Accordingly, consumption is not sensitive to current income, rather it depends upon the relative income position of an individual.
If in the same income group, income rises or falls. Consumption remains constant. Consumption changes only if the relative position changes.
When the relative income has not changed, the APC of the average household remains constant over time.
Dusenberry presented psychological support to his hypothesis. He says that people have a desire to copy their neighbors like demonstration effects available in the residents of UDCs (Underdeveloped Countries).
Describes Different Hypothesis Effects, This theory has been presented by monetarist Milton Friedman in 1957. The starting point of this theory is that consumption depends upon permanent income.
Accordingly, a consumer has permanent consumption which depends on his permanent income.
The people whose permanent incomes are constant their consumption may differ becomes of differences in taste and ages.
Friedman says that because of permanent income and permanent consumption the APC will remain constant.
As a result, the APS will also remain constant. He says that people save because they went provide consumption to their families.
But the people with low income prefer present consumption over future consumption. Accordingly, the lower-income groups are expected to consume more as compared with their incomes.
While the higher incomes are expected to save more out of their higher incomes. As a result, the APC and APS will remain constant.
Accordingly, if the permanent incomes of all the families change, there will be no change in consumption and saving ratio.
The life-cycle hypothesis presented an individual who wishes to spread his income in such a way that he could avail an optimal level of consumption over his whole life-time.

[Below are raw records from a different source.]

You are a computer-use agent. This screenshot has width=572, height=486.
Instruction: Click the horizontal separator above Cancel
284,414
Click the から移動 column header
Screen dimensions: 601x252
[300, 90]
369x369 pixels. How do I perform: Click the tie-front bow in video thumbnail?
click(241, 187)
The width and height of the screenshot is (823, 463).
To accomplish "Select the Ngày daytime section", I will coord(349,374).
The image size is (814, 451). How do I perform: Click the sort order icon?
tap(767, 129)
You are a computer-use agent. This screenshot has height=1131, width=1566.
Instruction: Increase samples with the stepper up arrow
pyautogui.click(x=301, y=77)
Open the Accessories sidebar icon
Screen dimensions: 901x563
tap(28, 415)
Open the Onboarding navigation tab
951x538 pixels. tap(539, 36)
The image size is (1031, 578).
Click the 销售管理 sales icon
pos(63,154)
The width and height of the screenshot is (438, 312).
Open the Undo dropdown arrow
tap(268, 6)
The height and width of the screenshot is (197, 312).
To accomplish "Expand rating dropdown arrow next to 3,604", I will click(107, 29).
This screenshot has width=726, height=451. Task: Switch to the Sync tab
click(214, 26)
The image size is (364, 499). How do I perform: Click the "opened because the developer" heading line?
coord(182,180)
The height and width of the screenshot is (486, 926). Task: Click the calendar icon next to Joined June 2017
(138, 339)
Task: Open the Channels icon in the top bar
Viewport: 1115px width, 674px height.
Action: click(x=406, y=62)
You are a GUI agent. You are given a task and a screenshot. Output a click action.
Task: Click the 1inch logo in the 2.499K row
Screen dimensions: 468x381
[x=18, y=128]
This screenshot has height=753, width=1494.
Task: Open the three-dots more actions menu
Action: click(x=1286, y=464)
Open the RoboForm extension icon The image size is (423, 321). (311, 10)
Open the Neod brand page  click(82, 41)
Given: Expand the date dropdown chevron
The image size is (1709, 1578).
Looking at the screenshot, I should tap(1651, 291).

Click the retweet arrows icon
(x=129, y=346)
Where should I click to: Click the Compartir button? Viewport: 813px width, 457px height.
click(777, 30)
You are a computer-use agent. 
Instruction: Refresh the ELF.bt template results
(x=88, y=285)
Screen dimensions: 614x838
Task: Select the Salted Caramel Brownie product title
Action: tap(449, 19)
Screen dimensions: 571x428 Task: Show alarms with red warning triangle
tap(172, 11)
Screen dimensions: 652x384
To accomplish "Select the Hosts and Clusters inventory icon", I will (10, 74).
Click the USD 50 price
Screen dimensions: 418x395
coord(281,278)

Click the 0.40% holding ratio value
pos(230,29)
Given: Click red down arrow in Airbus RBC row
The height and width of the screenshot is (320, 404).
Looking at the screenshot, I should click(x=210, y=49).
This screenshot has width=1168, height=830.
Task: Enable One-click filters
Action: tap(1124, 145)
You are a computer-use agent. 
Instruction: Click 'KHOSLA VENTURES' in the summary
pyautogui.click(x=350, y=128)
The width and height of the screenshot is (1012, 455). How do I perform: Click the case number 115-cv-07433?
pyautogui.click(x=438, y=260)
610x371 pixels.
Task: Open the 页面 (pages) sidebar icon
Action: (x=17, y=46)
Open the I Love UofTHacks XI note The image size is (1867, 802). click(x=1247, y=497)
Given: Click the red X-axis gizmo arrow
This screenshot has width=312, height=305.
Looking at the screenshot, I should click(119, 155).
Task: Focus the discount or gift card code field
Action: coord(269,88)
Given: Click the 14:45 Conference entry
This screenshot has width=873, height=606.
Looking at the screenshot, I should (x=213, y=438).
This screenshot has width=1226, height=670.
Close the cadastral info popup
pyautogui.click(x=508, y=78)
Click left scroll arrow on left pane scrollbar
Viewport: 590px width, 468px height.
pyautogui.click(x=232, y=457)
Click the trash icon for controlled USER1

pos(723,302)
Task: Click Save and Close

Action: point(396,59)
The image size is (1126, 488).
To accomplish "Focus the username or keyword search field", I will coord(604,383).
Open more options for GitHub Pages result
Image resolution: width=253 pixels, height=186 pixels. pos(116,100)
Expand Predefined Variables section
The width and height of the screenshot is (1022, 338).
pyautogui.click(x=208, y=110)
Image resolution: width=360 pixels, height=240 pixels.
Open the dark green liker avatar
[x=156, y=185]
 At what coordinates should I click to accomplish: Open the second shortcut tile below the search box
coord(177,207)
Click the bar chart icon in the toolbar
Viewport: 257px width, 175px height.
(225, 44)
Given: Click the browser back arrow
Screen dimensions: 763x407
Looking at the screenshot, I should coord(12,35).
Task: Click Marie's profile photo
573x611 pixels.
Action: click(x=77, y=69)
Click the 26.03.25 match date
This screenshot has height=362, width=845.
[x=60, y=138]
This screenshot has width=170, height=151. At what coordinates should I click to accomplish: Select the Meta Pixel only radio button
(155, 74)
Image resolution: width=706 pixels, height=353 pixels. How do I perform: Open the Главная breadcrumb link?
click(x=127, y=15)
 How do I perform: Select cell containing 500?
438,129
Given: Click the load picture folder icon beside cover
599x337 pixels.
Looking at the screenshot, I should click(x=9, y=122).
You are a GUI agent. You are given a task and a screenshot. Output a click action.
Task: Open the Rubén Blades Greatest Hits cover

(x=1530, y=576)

The LCH views that on average a person’s income is more in the middle age as compared with his childhood and old-age income.
Therefore, a person saves particularly to produce consumption in old age. This is the essence of the life-cycle theory, that people do not want to consume all that they earned at their early age.
They save and unsaved, so as to consume their lifetime income in the pattern they want.
Thus, they save in the middle age or in the working-age and use these savings to finance spending in their retirement years.
The life-cycle theory is also according to a theory of savings. This theory predicts that people save more when their income is high relative to lifetime average income and unsaved when their income is also relative to the lifetime average.
RIH Differ from PIH and LCH
Describes Different Hypothesis Effects, According to RIH, people have to compete with their friends and relatives, etc., which shows that it is difficult to curtail consumption expenditures.
While PIH and LCH are of the view that people save under certain economic motives they save in order to maintain a smooth consumption style in the future.
From the above discussion, we conclude that RIH analysis the effect of consumers’ habits on consumption, while PIH and LCH explain the economic behavior of a consumer.